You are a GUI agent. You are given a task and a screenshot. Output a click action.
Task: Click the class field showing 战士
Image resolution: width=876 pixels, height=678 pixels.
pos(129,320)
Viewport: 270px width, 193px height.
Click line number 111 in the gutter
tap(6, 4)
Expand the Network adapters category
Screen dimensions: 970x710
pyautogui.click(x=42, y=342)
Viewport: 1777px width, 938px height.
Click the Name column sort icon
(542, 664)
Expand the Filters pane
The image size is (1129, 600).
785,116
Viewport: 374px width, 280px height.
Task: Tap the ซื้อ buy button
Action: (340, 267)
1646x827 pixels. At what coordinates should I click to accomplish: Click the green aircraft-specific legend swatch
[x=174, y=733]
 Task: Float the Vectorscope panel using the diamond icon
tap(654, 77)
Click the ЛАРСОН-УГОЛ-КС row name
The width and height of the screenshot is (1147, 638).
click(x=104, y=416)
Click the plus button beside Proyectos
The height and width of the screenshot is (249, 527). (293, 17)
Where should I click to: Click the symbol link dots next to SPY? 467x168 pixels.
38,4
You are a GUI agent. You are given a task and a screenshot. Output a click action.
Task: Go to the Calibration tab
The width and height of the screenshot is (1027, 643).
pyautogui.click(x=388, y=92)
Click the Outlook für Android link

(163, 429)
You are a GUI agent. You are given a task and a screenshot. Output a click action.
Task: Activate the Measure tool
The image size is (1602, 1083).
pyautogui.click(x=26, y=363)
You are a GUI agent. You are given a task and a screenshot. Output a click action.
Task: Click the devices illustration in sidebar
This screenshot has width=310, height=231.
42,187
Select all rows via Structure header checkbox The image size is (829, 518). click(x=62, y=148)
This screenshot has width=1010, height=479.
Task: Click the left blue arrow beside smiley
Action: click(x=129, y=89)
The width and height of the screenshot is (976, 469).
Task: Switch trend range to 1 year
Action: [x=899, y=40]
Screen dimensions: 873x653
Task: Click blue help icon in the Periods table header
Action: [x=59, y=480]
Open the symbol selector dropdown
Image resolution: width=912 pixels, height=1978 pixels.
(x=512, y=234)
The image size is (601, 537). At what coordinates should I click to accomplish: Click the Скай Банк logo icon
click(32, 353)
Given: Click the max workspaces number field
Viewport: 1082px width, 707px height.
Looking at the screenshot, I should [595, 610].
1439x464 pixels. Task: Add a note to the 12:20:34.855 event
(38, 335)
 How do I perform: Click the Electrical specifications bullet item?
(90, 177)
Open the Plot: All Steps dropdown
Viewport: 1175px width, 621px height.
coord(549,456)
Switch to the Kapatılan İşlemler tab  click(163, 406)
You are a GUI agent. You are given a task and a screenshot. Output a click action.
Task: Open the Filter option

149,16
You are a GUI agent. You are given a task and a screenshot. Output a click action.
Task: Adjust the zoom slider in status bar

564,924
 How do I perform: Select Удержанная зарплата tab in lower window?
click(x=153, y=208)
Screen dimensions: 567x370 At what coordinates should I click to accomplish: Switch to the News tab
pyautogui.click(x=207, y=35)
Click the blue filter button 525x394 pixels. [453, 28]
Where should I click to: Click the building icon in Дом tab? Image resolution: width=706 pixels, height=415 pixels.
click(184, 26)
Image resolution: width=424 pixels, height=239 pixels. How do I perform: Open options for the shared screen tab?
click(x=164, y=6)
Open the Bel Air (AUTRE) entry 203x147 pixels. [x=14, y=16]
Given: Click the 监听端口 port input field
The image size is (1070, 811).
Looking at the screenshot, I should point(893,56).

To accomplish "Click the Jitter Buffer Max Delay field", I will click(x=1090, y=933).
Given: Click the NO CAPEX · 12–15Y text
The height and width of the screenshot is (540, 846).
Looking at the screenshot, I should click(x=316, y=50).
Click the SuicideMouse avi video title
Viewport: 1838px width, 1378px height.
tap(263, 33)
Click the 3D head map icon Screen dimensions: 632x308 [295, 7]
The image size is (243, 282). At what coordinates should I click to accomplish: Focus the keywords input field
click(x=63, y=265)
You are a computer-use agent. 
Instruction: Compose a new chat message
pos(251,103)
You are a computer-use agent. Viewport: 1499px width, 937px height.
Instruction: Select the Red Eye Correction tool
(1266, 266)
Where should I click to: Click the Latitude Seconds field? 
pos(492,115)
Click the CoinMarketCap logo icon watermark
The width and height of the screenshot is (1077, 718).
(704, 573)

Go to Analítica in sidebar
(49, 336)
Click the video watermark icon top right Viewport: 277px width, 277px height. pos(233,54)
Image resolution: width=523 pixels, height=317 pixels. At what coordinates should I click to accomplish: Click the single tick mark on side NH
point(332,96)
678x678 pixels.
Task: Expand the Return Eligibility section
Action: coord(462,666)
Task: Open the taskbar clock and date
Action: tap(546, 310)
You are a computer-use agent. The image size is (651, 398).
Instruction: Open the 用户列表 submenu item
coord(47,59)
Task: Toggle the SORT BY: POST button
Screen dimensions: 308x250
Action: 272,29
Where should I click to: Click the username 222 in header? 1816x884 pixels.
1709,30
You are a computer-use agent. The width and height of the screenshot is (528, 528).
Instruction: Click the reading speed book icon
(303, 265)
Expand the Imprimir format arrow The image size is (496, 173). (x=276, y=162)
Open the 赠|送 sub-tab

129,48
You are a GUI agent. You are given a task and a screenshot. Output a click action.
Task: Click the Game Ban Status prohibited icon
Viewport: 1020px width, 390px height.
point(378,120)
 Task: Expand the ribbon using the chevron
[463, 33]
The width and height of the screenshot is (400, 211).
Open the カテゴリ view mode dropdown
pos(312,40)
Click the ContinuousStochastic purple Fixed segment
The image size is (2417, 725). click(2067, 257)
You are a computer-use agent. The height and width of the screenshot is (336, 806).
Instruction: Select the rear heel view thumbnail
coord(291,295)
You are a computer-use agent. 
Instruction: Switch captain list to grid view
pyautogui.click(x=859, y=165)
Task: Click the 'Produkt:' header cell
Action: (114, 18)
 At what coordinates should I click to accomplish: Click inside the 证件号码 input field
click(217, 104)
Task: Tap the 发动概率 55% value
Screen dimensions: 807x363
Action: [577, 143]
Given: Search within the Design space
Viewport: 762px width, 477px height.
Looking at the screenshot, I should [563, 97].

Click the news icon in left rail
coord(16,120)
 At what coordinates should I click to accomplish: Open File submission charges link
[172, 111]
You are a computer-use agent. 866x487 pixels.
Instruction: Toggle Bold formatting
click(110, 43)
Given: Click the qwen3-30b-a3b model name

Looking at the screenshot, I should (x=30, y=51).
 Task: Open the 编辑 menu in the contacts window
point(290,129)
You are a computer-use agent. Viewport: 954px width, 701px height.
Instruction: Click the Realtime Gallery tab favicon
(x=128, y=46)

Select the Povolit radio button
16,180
-=-=-=-=-
> [WHAT NEEDS TO BE DONE]:
Please output the lines of the records above as a JSON list of strings, one string per line, from the line containing "You are a computer-use agent. Viewport: 954px" through the end of the records, leaving out blank lines.

> [RESULT OF THIS EXERCISE]:
[
  "You are a computer-use agent. Viewport: 954px width, 701px height.",
  "Instruction: Click the Realtime Gallery tab favicon",
  "(x=128, y=46)",
  "Select the Povolit radio button",
  "16,180"
]